Prinsip-prinsip ketika memperlajari pendidikan kewarganegaraan adalah (a) beriman kepada Tuhan Yang Maha Esa (b) berbudi pekerti yang luhur, sebagai warga yang bertanggung jawab, berbangsa dan bernegara (c) bersifat rasional dan sadar akan kewajiban dan hak sebagai warga negara Indonesia. Prinsip-prinsip ini diharapkan menjadi sosiokultural masyarakat Indonesia.
Pendidikan Anti Korupsi
Pendidikan anti korupsi juga terkait dengan prinsip-prinsip tersebut dalam pendidikan kewarganegaraan. Sosiokultural terjadi banyak dipengaruhi adanya sikap-sikap masyarakat. Adanya sikap korupsi juga tergantung oleh adanya pengaruh dari lingkungan lingkungan sosial.
Norma atau aturan yang mengikat dan mengatur tingkah laku manusia dalam suatu masyarakat yang diyakini sangat berpengaruh di suatu lingkungan tertentu. Adanya norma tertentu kadang menjadi alasan suatu desa atau daerah menjadi “menakutkan”. Namun belum tentu benar jika ditelusuri lebih lanjut. Dalam pelaksanaan norma dapat menjadi ukuran ataupun kaidah yang akan dianut oleh seseorang yang meyakininya ataupun mentaatinya. Fungsinya untuk mengatur manusia agar menjadi manusia yang lebih baik akhlak maupun tingkah lakunya. Contoh yang sangat umum yaitu, (a) norma susila, (b) norma kesopanan, (c) kejujuran dan lain sebaginya.
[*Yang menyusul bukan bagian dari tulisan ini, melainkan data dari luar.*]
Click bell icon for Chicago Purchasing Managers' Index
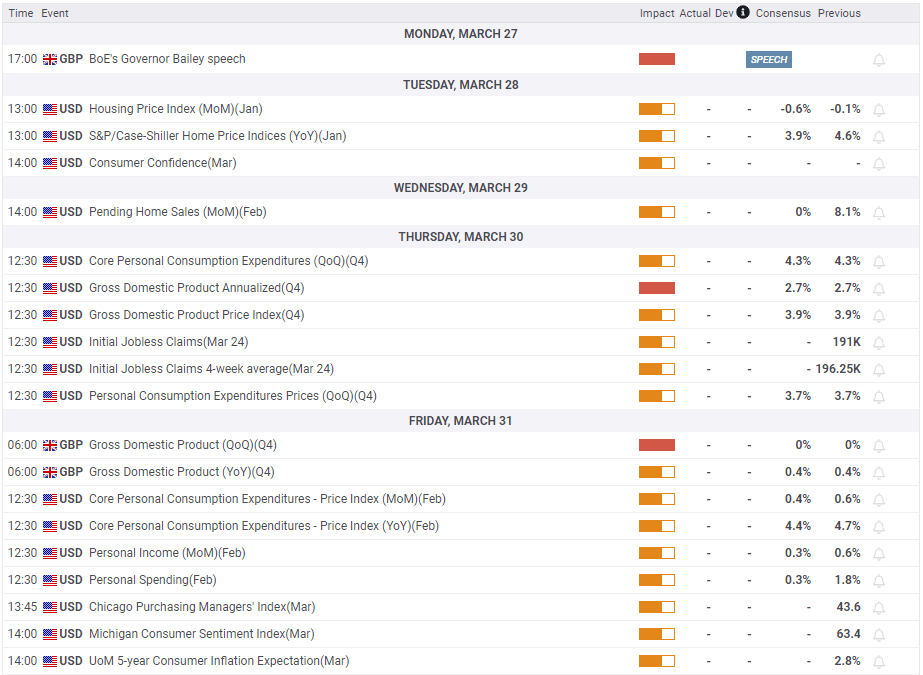The width and height of the screenshot is (923, 675). [x=879, y=608]
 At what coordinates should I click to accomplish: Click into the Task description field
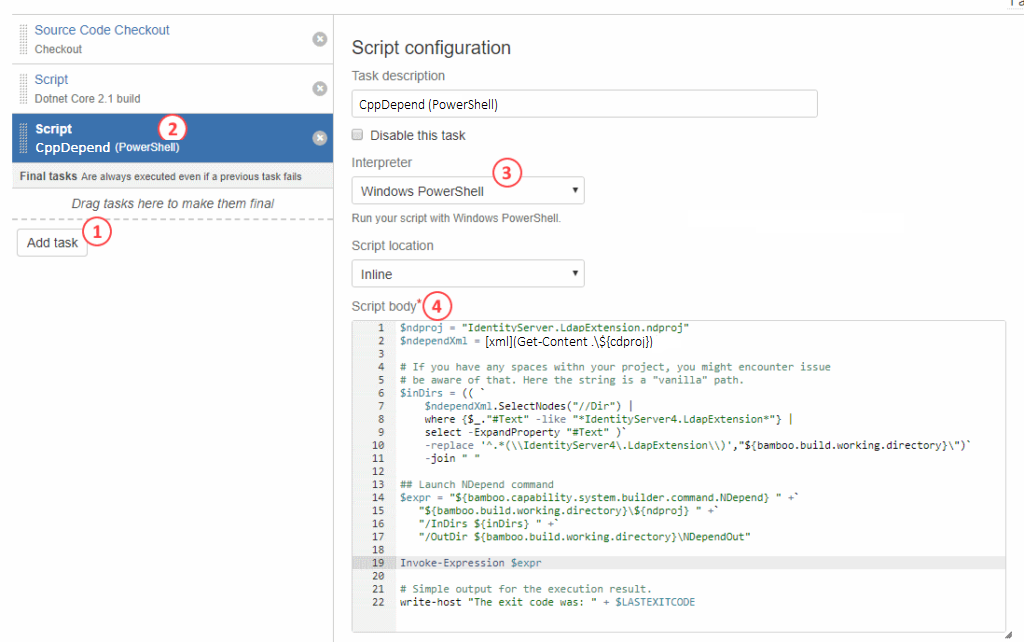(x=584, y=104)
Dari norma dan peraturan diharapkan perilaku anti korupsi dapat terlaksana dengan baik dan mengurangi adanya tindak korupsi. Akan tetapi masih banyak masyarakat yang menyelesaikan masalah, misalnya masalah pelanggaran lalu lintas atau mengurus perijinan dengan uang suap. Hal itu termasuk tindak korupsi yang melanggar hukum, yaitu, Undang-Undang No. 28 Tahun 1999 tentang penyelenggaraan Negara yang Bersih dan Bebas dari Korupsi, Kolusi dan Nepotisme.
Tujuan pendidikan anti korupsi, yaitu tindakan korupsi berkurang, sikap jujur meningkat, sikap bijaksana dalam pengelolaan dana yang telah dipercayakan oleh pemerintahan untuk dikelola oleh salah satu petinggi negara demi kesejahteraan rakyat, membawa rakyat Indonesia menuju kepembentukan sikap dan perilaku dalam hal keuangan, serta mengurangi adanya tindak korupsi yang ada di Indonesia sebagaimana pasal pada Undang-Undang Republik Indonesia No. 28 Tentang Penyelenggaraan Negara yang Bersih dan Bebas dari Korupsi, Kolusi dan Nepotisme.